We work hard to get everything done, but our work is never finished. We never just sit down and don’t know what to do with ourselves because we always have a paper that can be written, reading that can be done, articles that can be completed, or even study questions that can be answered. We live for the weekends that bring a breath of fresh air and a little bit of relaxation, along with unoccupied hours that can be filled with studying and homework assignments.
But amidst all of the hustle and bustle, we never stop to “smell the roses” along the way or to just have a good laugh, that is until it’s 3 a.m. and all we can do is laugh because we’re so tired. Each semester is roughly 15 weeks long, that means, for traditional four-year students, they have 120 weeks of college. 120 weeks of homework, exams, textbook readings, papers and research projects. 120 weeks to do everything they can to set themselves up for success post-graduation. 120 weeks to meet people that will stay in their lives for many years to come. 120 weeks to stop and “smell the roses.”

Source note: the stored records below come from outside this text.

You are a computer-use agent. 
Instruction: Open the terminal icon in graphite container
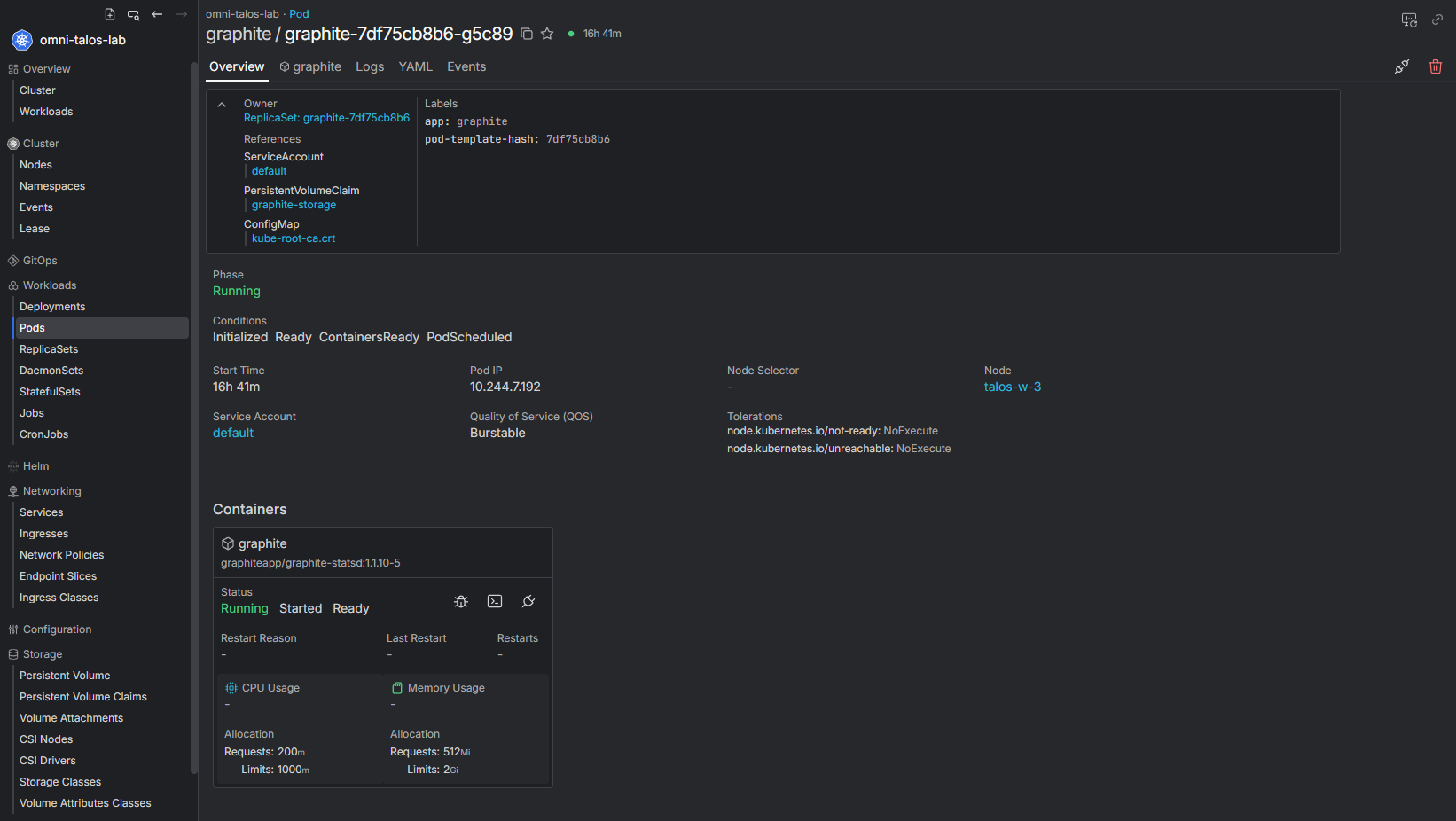click(495, 601)
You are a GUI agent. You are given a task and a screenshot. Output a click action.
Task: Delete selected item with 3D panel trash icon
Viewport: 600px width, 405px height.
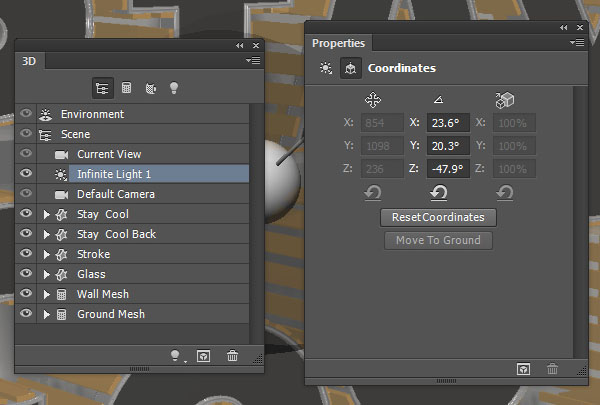232,355
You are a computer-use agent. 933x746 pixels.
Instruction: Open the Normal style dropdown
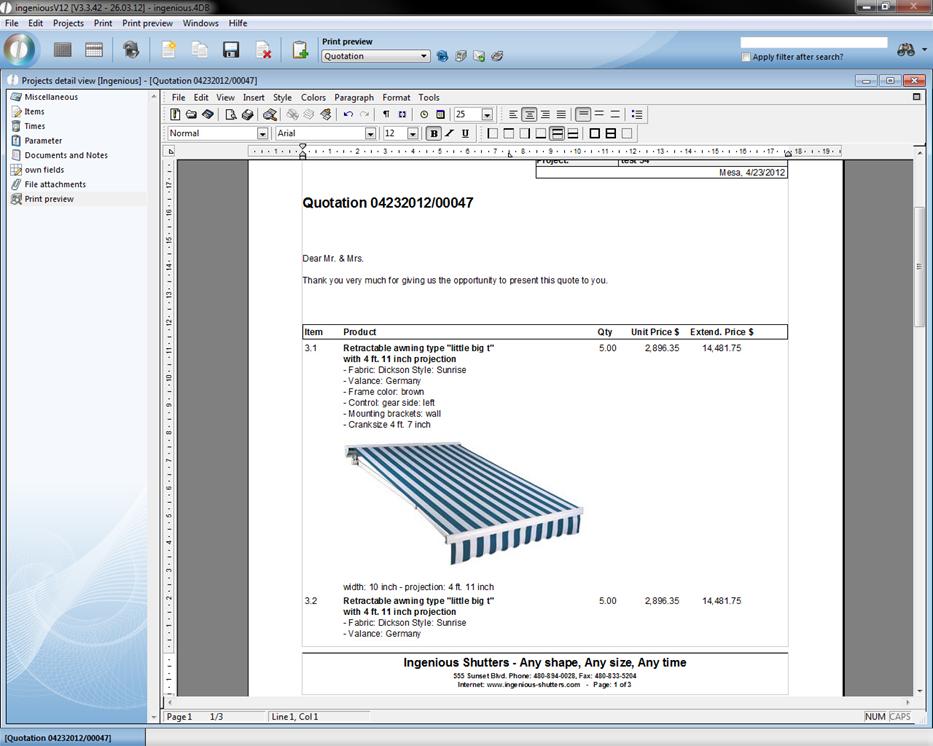262,134
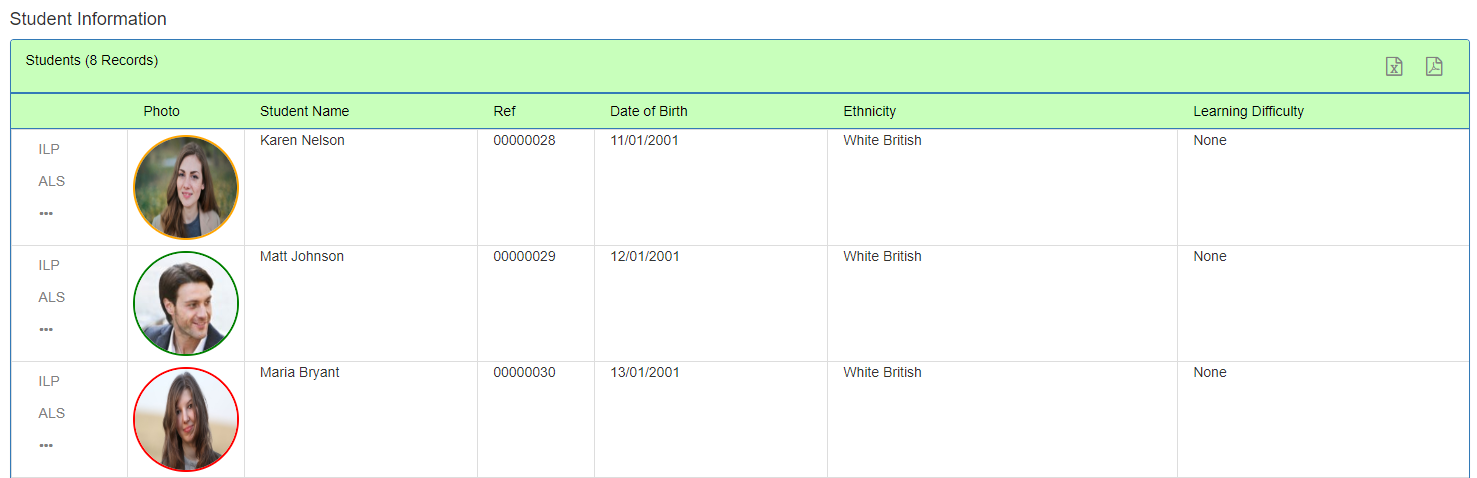1477x478 pixels.
Task: Open more options for Karen Nelson
Action: [46, 213]
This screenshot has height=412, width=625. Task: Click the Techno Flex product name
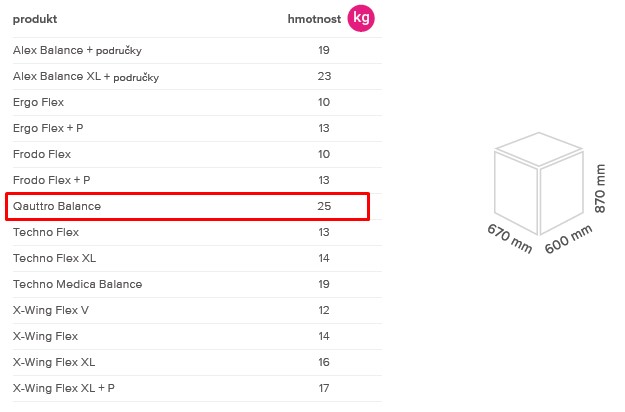click(46, 232)
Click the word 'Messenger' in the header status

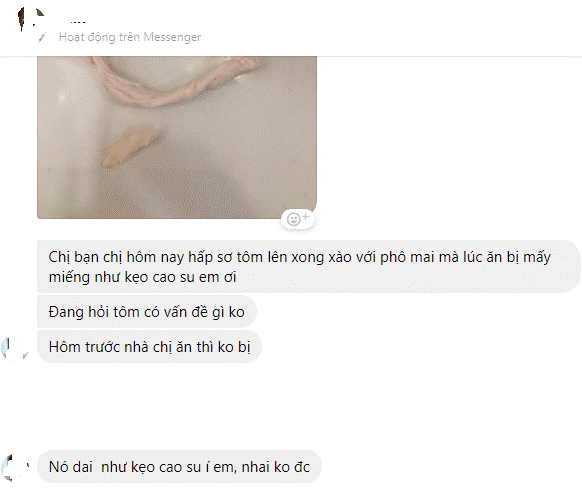pyautogui.click(x=172, y=37)
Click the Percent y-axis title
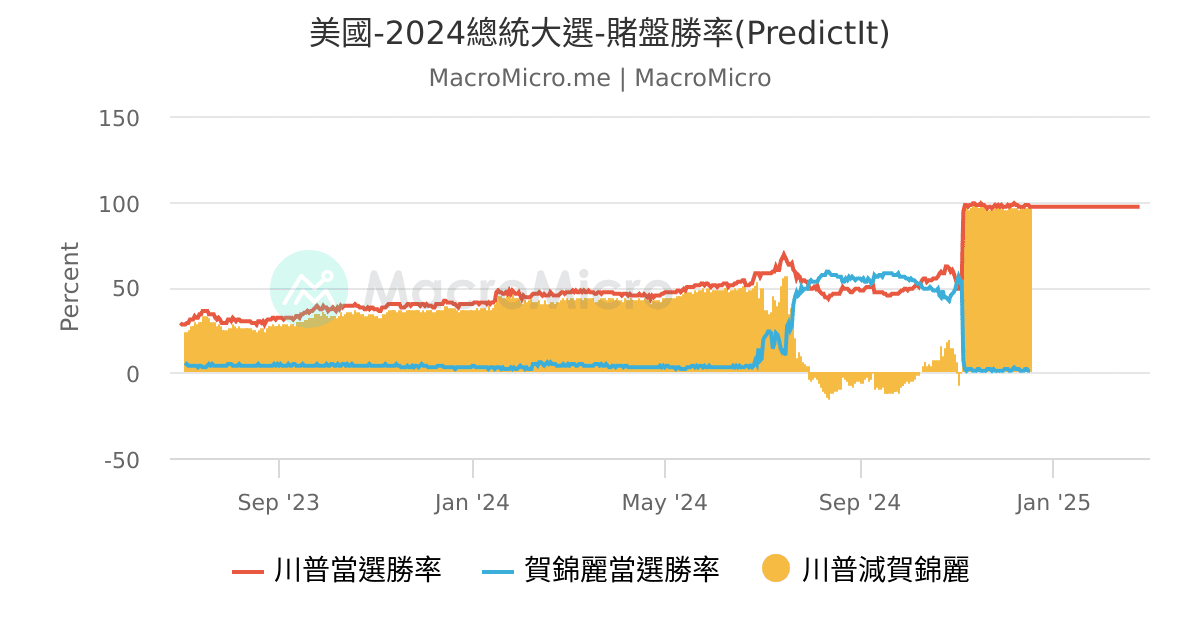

We get too caught up in our work and eventually get to the point where we have a breakdown because we’re three sentences short on our 12-page paper. But it’s not the three sentences that we’re worried about. It’s the internship applications that we haven’t started, it’s the reading we didn’t have time to finish, it’s the article that's pushing deadline, it’s everything but the three sentences.
These four years are supposed to be the best four years of our lives, and we spend most of the time worrying about grades and everything that’s going to happen after we get out of college. We very rarely live in the moment unless we’re taking an exam and even then we’re thinking about the exam that we have tomorrow that we haven’t studied for.
We need to learn to laugh at our lives. We don’t need to have academically influenced meltdowns once a week, and if we do, laugh it off afterward, everyone needs to cry every now and again. These are the days that we will consider “the good ole days." This is it, we’re living in the best times of our lives, embrace it. Laugh about it. We can do it.
Laugh every day to remind yourself that, despite the mountains of trials left to climb, we still have moments that make it all worth it.